Solidaridad con los semejantes, empatía con los diferentes, búsqueda de la justicia: Absurdo empeño en contradecir la corriente principal.
De pronto, cuando menos te lo esperas, surgen destellos en la niebla que parecen iluminar el camino.
El fútbol moderno, perfecto exponente de la lógica del sistema, basada en el continuo y máximo lucro posible sin importar el cómo. No hablo del negocio, de las astronómicas -e insultantes para el resto de los mortales- cifras de dinero que se mueven en cada traspaso de un futbolista importante. Me refiero aquí a la actitud del jugador sobre el terreno de juego. Al asqueroso empeño por arañar el más mínimo beneficio a costa del engaño. No importan los medios con tal de lograr el objetivo. La maquiavélica cita se reproduce a la perfección en cualquier partido de fútbol. Y más en la liga española, donde la mentira es disfrazada de picaresca y la vomitiva actitud engañosa es tolerada e incluso alabada tanto por los aficionados como, lo que es más grave, por los periodistas.
En medio de este gran charco de mierda que es el fútbol competitivo, un tal Birsa emerge para dignificar este deporte. El gesto del desconocido esloveno es uno de esos pequeños actos que se realizan a lo largo de la vida, sin significado aparente, pero que permiten definir a una persona.
La manera en que actuamos en nuestra vida cotidiana determina el tipo de personas que somos. Las palabras se las lleva el viento, los actos permanecen en la memoria. De nada vale exaltar una ideología o criticar continuamente lo que ocurre en la sociedad si luego no se actúa en consecuencia.
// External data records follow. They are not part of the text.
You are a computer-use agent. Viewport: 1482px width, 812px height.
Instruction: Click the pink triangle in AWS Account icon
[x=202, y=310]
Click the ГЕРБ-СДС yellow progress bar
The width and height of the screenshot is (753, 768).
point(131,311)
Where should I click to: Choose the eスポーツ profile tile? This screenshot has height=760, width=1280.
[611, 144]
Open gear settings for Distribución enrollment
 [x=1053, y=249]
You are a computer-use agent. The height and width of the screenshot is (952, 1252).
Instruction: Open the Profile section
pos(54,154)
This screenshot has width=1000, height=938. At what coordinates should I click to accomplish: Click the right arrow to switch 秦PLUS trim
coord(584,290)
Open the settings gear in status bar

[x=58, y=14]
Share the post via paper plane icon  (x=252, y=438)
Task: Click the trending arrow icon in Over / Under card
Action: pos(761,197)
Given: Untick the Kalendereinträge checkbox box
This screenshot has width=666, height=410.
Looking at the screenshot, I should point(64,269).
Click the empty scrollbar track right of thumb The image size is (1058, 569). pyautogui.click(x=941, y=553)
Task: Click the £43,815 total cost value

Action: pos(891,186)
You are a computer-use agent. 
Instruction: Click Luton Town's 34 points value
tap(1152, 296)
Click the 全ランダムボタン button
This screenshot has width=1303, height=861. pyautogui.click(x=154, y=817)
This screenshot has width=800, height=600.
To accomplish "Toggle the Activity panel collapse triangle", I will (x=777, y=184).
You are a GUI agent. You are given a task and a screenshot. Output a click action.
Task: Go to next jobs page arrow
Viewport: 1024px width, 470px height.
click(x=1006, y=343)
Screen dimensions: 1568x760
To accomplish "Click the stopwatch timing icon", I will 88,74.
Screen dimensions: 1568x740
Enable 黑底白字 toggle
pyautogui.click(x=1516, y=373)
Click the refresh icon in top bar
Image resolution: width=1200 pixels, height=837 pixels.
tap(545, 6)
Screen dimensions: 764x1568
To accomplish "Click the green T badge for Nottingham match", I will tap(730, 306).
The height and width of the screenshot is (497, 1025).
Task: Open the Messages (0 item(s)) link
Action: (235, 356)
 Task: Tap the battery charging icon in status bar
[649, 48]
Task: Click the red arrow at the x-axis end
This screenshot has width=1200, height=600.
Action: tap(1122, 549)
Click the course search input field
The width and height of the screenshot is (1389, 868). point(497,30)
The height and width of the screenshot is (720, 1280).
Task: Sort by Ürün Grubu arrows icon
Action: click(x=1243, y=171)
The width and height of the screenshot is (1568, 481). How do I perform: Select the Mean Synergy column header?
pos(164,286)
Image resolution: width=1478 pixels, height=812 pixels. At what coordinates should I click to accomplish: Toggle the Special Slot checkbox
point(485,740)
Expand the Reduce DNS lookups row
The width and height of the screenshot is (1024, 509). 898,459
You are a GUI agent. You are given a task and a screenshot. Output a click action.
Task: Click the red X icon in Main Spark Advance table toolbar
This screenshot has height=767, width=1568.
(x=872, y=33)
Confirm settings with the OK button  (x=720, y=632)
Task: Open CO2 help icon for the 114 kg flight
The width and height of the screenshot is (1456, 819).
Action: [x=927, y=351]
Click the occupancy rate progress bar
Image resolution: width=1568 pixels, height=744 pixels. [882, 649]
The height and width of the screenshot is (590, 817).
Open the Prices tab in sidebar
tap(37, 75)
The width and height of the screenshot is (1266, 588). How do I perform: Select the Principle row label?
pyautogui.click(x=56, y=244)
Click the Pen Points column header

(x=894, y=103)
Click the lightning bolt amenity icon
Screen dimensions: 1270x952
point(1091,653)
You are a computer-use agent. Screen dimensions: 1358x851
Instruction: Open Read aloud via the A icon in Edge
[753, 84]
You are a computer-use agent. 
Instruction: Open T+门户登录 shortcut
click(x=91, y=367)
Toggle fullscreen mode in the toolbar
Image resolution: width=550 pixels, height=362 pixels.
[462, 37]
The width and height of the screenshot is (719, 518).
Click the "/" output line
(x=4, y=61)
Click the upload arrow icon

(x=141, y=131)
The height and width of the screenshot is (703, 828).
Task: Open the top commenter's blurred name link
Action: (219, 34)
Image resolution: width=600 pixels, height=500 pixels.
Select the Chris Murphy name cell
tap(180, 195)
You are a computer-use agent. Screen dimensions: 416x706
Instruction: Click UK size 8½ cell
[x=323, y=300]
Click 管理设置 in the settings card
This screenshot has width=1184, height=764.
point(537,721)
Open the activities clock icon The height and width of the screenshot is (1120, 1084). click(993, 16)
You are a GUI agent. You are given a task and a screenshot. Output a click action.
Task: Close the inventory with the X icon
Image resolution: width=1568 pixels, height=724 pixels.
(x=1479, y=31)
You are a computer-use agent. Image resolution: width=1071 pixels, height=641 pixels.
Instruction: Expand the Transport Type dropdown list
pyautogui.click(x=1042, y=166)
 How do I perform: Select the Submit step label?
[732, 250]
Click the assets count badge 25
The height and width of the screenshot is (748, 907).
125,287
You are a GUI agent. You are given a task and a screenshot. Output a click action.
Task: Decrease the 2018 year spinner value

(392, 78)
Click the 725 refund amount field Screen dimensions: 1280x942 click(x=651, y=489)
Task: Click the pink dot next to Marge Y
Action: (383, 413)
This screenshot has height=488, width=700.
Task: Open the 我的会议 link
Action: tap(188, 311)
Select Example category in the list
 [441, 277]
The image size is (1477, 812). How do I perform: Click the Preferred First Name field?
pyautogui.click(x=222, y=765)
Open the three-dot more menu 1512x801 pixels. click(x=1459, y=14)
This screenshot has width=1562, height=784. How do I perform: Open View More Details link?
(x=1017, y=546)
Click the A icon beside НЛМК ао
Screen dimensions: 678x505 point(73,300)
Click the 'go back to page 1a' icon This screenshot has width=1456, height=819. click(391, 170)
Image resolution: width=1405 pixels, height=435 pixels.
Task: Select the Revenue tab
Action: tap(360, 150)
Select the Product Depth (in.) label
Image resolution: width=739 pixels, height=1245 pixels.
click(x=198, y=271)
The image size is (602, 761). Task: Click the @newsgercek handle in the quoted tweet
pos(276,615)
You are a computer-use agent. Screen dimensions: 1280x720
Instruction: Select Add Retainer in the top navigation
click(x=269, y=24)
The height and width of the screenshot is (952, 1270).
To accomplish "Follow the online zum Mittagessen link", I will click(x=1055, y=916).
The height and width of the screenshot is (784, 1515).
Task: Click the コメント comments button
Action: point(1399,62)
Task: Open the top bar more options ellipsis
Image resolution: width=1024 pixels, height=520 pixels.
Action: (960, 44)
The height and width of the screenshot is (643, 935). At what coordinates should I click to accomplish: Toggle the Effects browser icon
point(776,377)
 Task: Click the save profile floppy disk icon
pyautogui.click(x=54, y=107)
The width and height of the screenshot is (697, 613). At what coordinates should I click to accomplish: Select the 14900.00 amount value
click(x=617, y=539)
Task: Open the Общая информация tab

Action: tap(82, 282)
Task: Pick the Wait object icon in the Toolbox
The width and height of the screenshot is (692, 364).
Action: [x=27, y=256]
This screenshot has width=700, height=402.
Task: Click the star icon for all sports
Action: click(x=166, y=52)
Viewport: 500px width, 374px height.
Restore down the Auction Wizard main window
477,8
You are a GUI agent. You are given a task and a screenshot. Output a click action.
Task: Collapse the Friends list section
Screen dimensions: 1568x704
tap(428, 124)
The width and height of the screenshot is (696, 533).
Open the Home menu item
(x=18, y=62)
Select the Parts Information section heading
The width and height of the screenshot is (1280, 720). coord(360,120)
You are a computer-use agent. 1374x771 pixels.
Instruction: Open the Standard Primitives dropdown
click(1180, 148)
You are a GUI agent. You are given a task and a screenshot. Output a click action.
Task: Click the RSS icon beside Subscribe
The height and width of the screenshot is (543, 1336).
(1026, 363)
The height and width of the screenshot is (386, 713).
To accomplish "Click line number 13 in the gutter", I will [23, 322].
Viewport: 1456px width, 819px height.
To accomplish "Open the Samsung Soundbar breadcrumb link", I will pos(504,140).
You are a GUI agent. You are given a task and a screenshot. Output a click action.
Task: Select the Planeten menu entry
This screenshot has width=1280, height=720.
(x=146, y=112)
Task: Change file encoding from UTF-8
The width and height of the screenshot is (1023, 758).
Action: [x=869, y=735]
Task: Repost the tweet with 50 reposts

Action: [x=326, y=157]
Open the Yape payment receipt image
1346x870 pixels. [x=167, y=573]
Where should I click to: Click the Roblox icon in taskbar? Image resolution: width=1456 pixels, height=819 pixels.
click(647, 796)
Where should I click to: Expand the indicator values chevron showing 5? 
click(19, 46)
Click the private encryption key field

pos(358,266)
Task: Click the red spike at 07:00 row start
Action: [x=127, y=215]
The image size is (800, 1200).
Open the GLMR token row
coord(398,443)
Para mí, la mejor manera de ayudar a mejorar el mundo en el que vivimos no reside en vociferar por las calles frases como “proletarios del mundo, uníos”. Esto no son más que engañabobos, triquiñuelas de los ineptos para apropiarse de un poder que les ha sido arrebatado –lo que no quiere decir que les pertenezca-, y que, de hacerse con él, no lo utilizarán más que para vengarse de los anteriores detentores, olvidándose muy pronto de las verdaderas consignas que les llevaron a levantarse. No lo digo yo, lo dice la historia.
Por irrisoria que parezca, mi propuesta para avanzar hacia una sociedad más justa, más consciente y más habitable, no es otra que cuidar esos pequeños gestos. Actuar en nuestra vida cotidiana en coherencia con lo que nos gustaría que fuese este mundo. Actos como el de Birsa son necesarios, ya que se erigen a modo de cortocircuitos para la lógica del sistema. Contradicen el comportamiento mayoritario, alumbrando espacios ajenos a ese poder que parece obligarnos a actuar de una determinada manera. La esperanza es que algún día los cortocircuitos sean tan numerosos que lleguen a ser mayoría, relegando al olvido a las antiguas estructuras de pensamiento.
Tengo la convicción de que el único cambio social verdadero solo será posible a través de la toma de conciencia por parte de los individuos de su potencial humano. La lucha por la supervivencia, el triunfo del más fuerte o la sumisión del débil, son conceptos quizá válidos para la fauna animal que carece de capacidad para razonar. Nosotros, la humanidad, tenemos el poder de pensar, la facilidad para articular ideas que nos permitan avanzar más allá del mero instinto de mantenernos con vida. Esperaré ansioso el momento en que nos demos cuenta de ello y apliquemos nuestra racionalidad a la consecución del bien común, en vez de limitarnos a buscar el propio beneficio, ya sea el individual, el de clase o el nacional.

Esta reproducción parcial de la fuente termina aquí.